Odbić się po porażce!

0

Po dwóch domowych spotkaniach koszykarzy Śląska Wrocław czeka pierwszy w tym sezonie mecz wyjazdowy. Trójkolorowi zmierzą się z PGE Spójnią Stargard, która także zaczęła rozgrywki od zwycięstwa i porażki. Początek spotkania w piątek o 20:00; transmisja w serwisie Emocje.TV.

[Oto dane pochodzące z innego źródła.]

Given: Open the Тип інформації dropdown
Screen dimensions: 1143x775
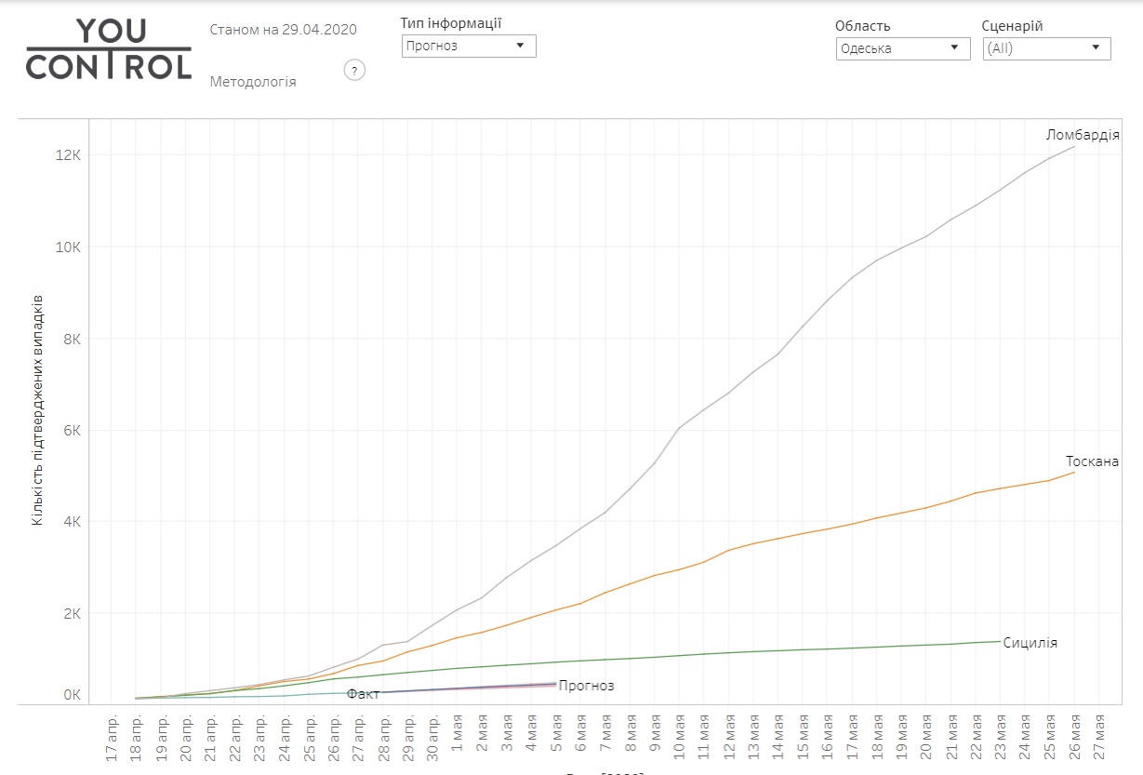Looking at the screenshot, I should [x=469, y=46].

W pierwszej serii spotkań WKS wysoko wygrał z Astorią Bydgoszcz 90:66, a Spójnia pokonała wymagającego rywala, Pszczółkę Start Lublin, 70:65. Tydzień później jednak oba zespoły musiały przełknąć gorycz porażki. Podopieczni Jacka Winnickiego jeszcze przed ostatnią kwartą prowadzili na trudnym terenie w Sopocie, ale ostatnie 10 minut przegrali aż 15 punktami i w efekcie cały mecz 81:91. Śląsk z kolei nie miał szans ze Stelmetem Enea BC Zielona Góra, który wygrał we Wrocławiu 78:58.

– Przygotować się w 12 dni jest rzeczą niemożliwą, a po drodze mieliśmy jeszcze mecz z Astorią, który też musieliśmy uwzględnić – mówi trener Oliver Vidin. – Pierwszy rywal nie był tak fizyczny, przez co byliśmy w stanie narzucić mu swoje warunki. Żeby jednak grać tak jak Stelmet,  trzeba ciężko pracować na treningach, a do tego zawodnicy też muszą być wcześniej przygotowani. Na wszystko potrzeba czasu, ale nie może być też żadnych wymówek. Pracujemy dalej, bardzo dobrze wiemy, co i jak robimy. Tylko czas pokaże nam, czy idziemy w dobrą stronę.

Przygotowania do sezonu także były utrudnione zarówno we Wrocławiu, jak i w Stargardzie. W drużynie Trójkolorowych wykryto przypadki zarażenia koronawirusem – kilka dni wcześniej Śląsk i Spójnia mierzyły się ze sobą w dwóch sparingach, w związku z czym obie drużyny musiały poddać się kwarantannie. Przerwa u rywali była jednak krótsza, a Trójkolorowi dopiero od kilkunastu dni trenują w pełnym składzie po niedawnym zakontraktowaniu Ivana Ramljaka.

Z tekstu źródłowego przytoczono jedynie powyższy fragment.